Rolando siente que lo apresa la muerte, y que de la cabeza le baja al corazón. Se ha tendido debajo de un pino, el rostro sobre la verde hierba; debajo de él ha puesto el clarín y la espada y miró de frente al ejército pagano. Lo hizo porque realmente quiere que Carlomagno y todos los suyos digan que el noble conde ha muerto como un vencedor. Largamente se golpea el pecho, y por sus culpas tiende a Dios el guante.

Rolando siente que se le acaba el tiempo. Está en un alto cerro que mira a España, y se golpea el pecho con la mano: “Dios, con tus virtudes borra mis culpas, las grandes y las chicas, todas las cometidas desde mi nacimiento hasta ahora que yazgo aquí”. Ha tendido al Señor su guante derecho. Los Ángeles del Cielo bajan a él.

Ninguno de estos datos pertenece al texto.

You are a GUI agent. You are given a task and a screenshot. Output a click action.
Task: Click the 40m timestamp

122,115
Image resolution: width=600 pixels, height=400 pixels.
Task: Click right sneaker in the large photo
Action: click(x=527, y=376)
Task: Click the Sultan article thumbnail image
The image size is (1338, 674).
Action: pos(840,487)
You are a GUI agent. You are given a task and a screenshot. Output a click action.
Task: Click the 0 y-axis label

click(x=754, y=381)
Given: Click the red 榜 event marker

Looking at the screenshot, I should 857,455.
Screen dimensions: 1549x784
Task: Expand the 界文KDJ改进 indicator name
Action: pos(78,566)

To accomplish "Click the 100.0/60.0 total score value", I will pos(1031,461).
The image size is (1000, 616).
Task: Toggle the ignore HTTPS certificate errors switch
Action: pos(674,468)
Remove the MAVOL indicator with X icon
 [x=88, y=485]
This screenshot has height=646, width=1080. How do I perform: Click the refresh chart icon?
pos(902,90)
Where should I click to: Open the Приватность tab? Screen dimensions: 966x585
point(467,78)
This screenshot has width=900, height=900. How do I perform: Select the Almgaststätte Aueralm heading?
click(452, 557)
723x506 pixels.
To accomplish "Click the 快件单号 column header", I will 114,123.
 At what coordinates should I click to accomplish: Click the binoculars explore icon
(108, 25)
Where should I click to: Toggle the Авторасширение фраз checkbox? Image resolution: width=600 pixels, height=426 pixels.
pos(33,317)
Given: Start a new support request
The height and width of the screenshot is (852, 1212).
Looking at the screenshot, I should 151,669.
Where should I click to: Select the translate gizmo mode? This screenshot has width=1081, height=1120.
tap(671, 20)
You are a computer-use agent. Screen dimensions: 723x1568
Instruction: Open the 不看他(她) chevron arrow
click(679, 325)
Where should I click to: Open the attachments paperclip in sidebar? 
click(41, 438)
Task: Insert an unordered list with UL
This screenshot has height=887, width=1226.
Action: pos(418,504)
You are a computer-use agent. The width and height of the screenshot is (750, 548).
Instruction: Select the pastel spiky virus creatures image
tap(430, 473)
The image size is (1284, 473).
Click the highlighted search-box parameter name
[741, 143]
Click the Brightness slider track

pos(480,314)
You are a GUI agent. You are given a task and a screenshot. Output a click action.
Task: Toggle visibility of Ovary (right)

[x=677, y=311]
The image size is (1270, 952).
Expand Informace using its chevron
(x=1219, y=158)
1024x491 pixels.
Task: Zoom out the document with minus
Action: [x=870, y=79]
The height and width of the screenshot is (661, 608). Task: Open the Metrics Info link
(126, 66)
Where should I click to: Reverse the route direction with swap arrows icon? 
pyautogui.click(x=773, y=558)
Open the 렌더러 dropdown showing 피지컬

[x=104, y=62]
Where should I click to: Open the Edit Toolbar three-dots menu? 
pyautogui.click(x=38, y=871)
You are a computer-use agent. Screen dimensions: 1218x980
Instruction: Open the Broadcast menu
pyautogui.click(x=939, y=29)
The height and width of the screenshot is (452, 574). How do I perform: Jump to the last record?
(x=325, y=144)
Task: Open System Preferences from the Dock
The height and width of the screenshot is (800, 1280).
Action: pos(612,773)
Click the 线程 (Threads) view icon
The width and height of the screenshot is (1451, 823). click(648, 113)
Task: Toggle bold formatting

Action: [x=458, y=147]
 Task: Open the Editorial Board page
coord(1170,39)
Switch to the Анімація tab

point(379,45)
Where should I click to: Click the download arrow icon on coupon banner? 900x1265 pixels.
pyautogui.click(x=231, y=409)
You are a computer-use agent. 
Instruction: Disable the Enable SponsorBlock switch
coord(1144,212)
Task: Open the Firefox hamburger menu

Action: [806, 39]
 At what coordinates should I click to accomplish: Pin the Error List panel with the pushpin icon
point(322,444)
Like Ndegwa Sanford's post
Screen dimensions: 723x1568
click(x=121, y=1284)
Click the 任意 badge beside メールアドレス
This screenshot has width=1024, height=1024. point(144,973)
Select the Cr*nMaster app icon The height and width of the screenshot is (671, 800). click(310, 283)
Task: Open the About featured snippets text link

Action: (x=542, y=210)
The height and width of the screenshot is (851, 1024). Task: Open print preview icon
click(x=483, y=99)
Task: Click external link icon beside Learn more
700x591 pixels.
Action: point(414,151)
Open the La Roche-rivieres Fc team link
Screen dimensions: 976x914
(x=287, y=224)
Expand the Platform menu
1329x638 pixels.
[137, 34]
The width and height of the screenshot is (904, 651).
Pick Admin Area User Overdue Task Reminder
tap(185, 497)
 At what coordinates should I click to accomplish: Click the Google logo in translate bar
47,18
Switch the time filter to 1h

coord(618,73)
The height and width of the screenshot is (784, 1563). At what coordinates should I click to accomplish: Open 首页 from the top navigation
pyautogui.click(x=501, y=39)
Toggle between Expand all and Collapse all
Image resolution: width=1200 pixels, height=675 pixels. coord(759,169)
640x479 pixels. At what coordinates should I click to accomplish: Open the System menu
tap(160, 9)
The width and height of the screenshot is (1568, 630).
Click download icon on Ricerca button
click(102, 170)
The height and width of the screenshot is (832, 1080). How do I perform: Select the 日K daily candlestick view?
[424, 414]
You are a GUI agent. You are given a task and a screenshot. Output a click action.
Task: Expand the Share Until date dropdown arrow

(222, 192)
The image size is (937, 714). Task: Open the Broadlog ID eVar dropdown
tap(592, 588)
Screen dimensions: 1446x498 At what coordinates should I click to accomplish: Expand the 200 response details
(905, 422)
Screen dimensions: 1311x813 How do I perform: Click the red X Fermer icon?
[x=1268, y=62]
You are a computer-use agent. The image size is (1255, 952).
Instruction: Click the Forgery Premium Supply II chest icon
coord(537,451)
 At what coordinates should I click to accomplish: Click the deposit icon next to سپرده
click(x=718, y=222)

El conde Rolando yace bajo un pino, el rostro vuelto hacia España. De muchas cosas la memoria le llega, de tantos países que ha conquistado su valor, de la dulce Francia, de los hombres de su linaje, de Carlomagno, su señor, que lo alimentaba. No contiene los suspiros y el llanto. Pero no quiere olvidar su alma, confiesa las culpas y pide a Dios perdón: “Padre verídico, que no has mentido nunca, que resucitaste de la muerte a San Lázaro y salvaste a Daniel de los dientes de los leones, defiende mi alma del peligro de los pecados cometidos en mi vida”. Ha tendido al Señor su guante derecho, y San Gabriel con su propia mano lo acepta. Inclinó la cabeza sobre el brazo, y partió a su fin con las manos juntas. Dios le mandó a su Ángel Querubín y a San Miguel del Peligro; con ellos bajó también San Gabriel y se llevan el alma del conde al Paraíso.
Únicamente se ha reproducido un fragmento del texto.